What to produce: Set down each line of the material that follows, exactly, with no pictures.
(Information provided begins)
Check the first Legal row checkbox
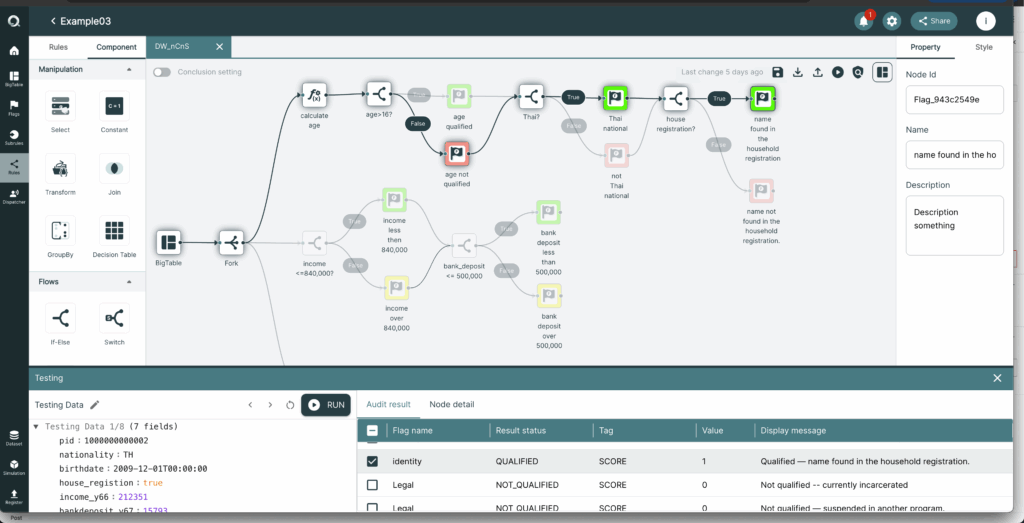Screen dimensions: 1024x523 (x=372, y=485)
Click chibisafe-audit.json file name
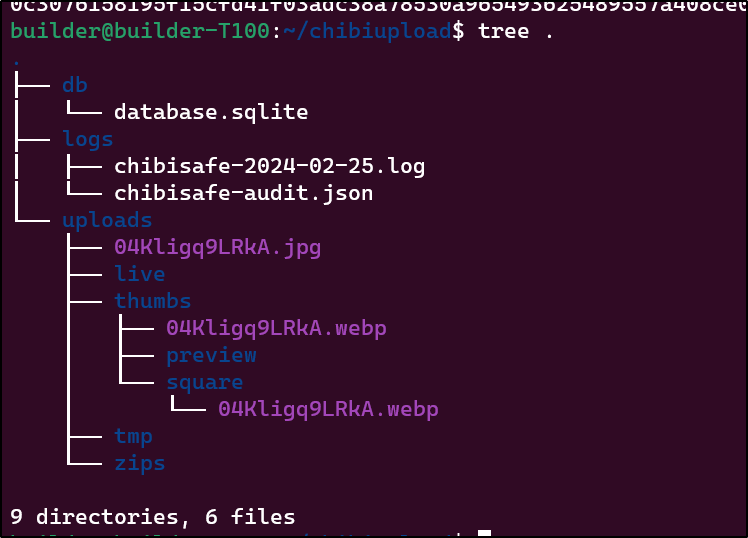 click(243, 194)

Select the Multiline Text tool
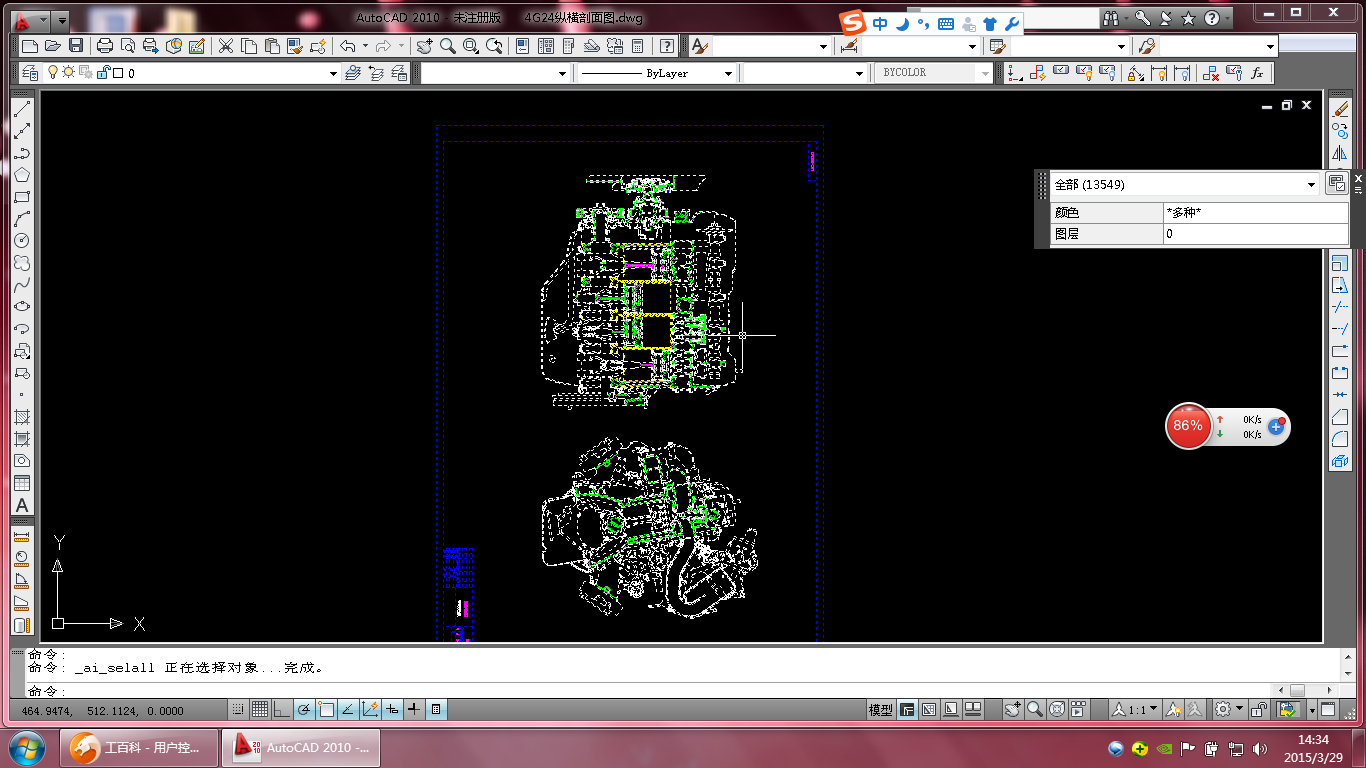21,506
(Information provided ends)
Solution:
Check the first Legal row checkbox
Screen dimensions: 1024x523 (x=372, y=485)
Click chibisafe-audit.json file name
 click(243, 194)

Select the Multiline Text tool
21,506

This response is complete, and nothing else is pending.